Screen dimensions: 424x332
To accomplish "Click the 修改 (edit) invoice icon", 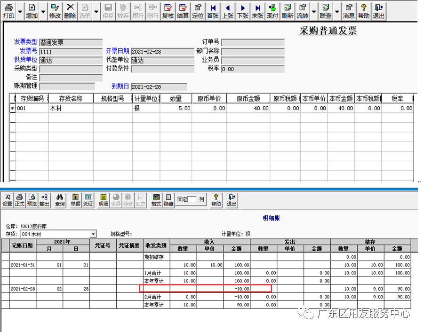I will point(55,11).
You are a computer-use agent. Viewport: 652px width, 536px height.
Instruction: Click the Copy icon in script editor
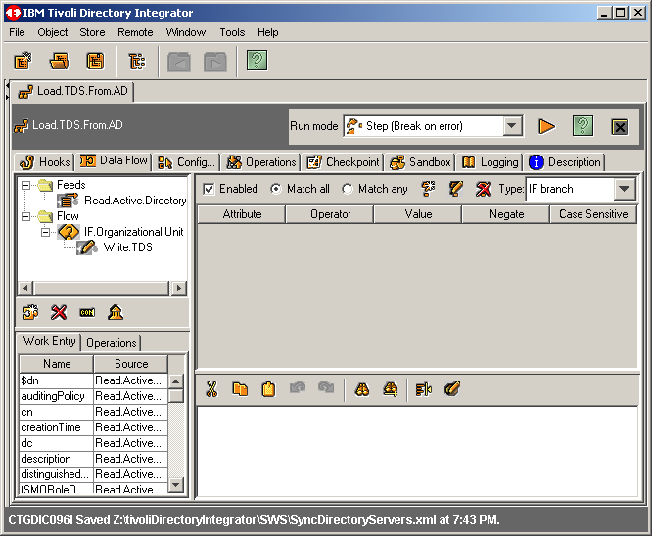tap(240, 389)
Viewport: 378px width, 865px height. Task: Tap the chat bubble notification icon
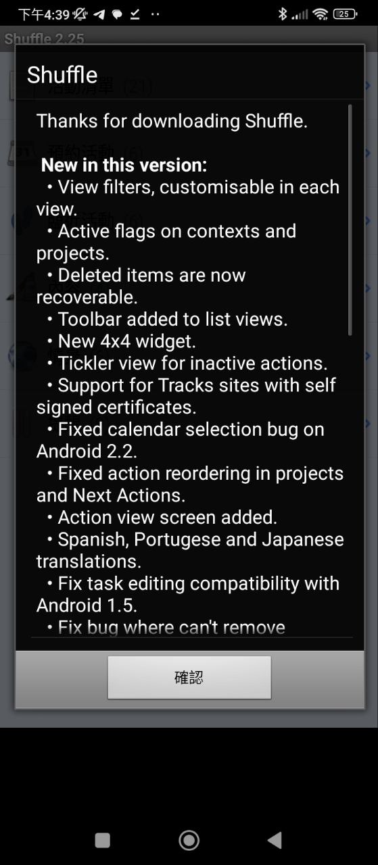click(x=117, y=14)
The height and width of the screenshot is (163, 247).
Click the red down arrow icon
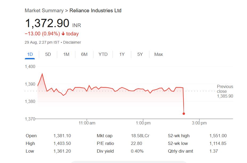click(x=63, y=34)
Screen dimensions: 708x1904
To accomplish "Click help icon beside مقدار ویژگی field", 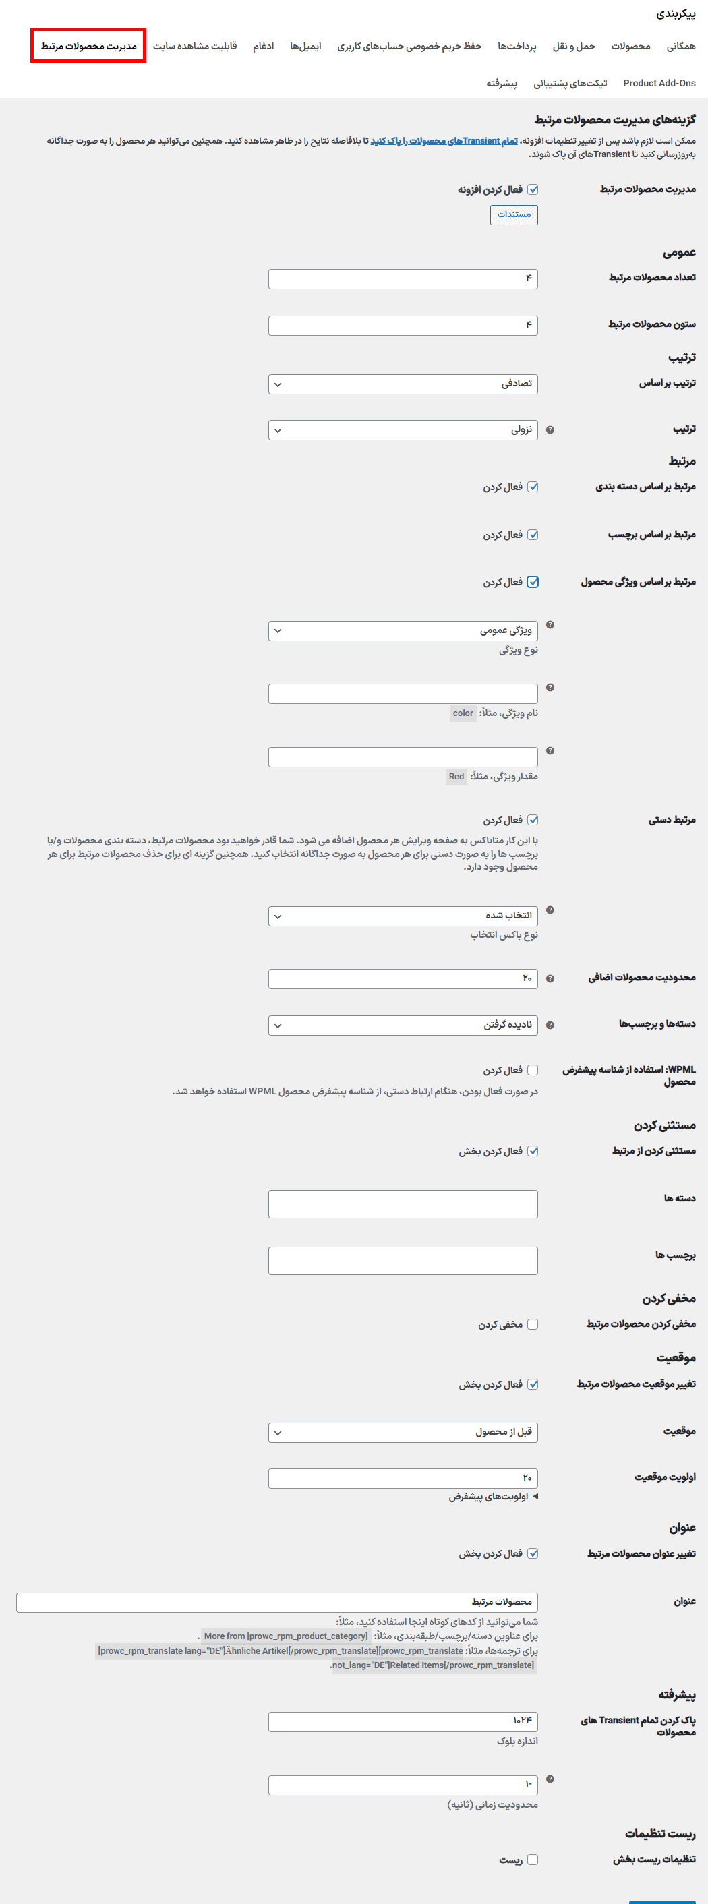I will click(x=550, y=751).
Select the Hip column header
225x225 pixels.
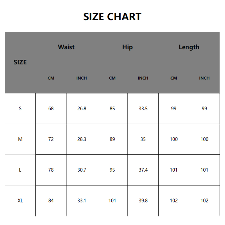click(127, 47)
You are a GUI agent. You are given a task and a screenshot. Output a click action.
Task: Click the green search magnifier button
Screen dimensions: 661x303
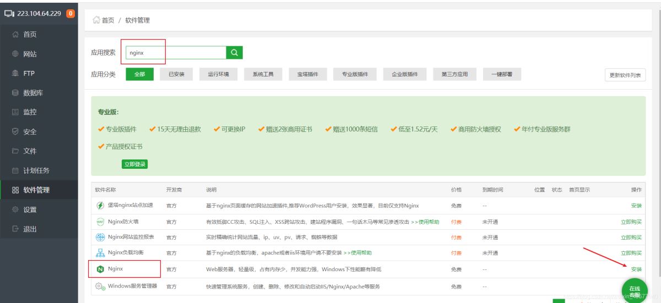(x=234, y=52)
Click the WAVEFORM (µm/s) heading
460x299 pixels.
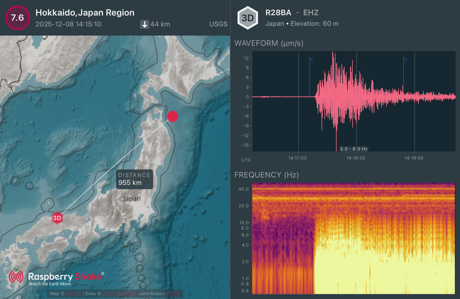coord(269,43)
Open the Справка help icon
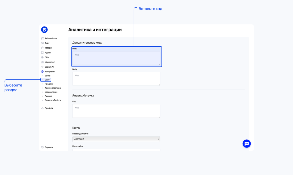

____

## ASSIGNMENT
Go through the data above and return each line containing the string "screenshot".

## OUTPUT FOR THIS EXERCISE
The height and width of the screenshot is (163, 247).
You are a GUI agent. You are given a task and a screenshot. Output a click action.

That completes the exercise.